GPU-enabled deep learning on Galaxy
Taking advantage of Galaxy's GPU computing nodes
The European Galaxy server relies on the compute nodes provided by the de.NBI-Cloud. Did you know that some of them are GPU-enabled?
Any Galaxy tools that require a GPU to function (e.g. instaGRAAL) will automatically be scheduled to run on a GPU node by our job router. However, there are tools that can take advantage of a GPU, although they run on a CPU by default. Galaxy lets you select the type of compute node where such tools should be sent.
Among those tools is "Deep learning training and evaluation", which runs Keras under the hood. Under certain circumstances, the use of a GPU can accelerate the training. In fact, deep learning model architectures such as convolutional neural networks (CNNs) and feed-forward neural networks can be trained several times faster on GPUs, while for other model architectures such as recurrent neural networks (RNNs), the advantage is less significant as they have recurrent connections that are harder to parallelize.
To use a GPU for training deep learning models, go to the tool's page and scroll down to the "Job Resource Parameters" section at the end of the tool's definition. Choose "Specify job resource parameters" and then under "Use GPU resources" select "Yes".
Are job resource selectors the right approach?
Job resource selectors allow fine-tuning the destination of a job based on the computing resources it needs. Indeed, it would be a waste of resources to keep a GPU-enabled computing node busy with jobs from tools that may take advantage of a GPU only under specific circumstances. But they have drawbacks: they put the burden of deciding the destination on the user and they reduce the portability of workflows.
In most situations, we would recommend Galaxy administrators to let the job router take this decision. For example, if it were possible to programatically detect the kind of computing node where the job should run, why not writing a rule that takes the decision? In addition, Galaxy administrators can take advantage of metascheduling to dynamically decide the destinaton based on the cluster load.
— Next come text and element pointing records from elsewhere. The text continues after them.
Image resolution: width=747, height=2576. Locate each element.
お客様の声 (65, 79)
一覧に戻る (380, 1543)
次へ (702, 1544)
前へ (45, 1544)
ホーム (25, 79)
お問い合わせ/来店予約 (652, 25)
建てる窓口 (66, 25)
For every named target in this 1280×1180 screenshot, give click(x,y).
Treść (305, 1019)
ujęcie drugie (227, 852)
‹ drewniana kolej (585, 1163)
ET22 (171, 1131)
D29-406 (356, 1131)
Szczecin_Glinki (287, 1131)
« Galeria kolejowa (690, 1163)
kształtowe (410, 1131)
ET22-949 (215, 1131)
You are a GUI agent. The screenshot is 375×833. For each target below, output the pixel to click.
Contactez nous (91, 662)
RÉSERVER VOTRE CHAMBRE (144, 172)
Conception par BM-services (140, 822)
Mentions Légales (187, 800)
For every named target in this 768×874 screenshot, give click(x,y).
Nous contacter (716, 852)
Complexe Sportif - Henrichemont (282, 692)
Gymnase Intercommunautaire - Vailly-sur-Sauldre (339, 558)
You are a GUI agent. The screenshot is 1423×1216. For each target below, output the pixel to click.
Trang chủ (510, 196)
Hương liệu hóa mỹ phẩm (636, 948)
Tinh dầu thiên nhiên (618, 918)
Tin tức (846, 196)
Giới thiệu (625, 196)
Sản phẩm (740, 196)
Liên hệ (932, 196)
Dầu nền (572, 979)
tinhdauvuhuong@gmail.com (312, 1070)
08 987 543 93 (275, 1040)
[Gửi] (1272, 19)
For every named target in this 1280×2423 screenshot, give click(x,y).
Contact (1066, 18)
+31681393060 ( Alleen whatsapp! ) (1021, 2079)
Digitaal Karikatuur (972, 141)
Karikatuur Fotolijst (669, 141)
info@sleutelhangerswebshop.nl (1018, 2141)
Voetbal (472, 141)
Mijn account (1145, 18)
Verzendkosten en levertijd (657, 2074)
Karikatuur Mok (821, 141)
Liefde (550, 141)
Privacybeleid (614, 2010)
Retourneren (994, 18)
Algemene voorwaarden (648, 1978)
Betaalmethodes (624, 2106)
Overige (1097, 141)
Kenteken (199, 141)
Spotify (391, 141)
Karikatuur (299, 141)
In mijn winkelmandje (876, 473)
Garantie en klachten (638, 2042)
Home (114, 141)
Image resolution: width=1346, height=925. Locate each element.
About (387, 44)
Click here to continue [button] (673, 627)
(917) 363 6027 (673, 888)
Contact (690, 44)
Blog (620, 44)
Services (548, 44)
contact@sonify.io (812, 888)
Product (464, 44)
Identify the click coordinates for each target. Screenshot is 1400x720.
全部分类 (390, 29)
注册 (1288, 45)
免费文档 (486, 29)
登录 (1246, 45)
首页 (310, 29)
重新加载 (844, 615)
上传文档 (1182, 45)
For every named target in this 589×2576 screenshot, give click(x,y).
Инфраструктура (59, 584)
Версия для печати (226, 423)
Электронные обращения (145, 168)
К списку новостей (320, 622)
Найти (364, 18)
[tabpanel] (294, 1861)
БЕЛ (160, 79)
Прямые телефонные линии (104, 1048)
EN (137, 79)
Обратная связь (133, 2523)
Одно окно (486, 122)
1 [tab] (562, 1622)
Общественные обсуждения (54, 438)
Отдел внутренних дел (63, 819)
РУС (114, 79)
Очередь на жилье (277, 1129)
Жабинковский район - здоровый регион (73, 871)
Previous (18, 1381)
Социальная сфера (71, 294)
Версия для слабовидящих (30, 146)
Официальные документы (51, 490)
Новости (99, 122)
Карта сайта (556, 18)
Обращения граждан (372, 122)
If despite that, as a Galaxy administrator you still find job resource selectors useful for your community and are interested in implementing this feature in your instance, visit the TPV job router tutorial on the Galaxy Training Network to learn how to add a job resource selector to a tool's page. Additionally, for the GPU use-case you can take inspiration from UseGalaxy.eu's implementation: check out our job_resource_params_conf.xml, job configuration file, list of configuration files, Galaxy configuration file, TPV tools configuration file and (within the latter file) the configuration to be applied to each tool.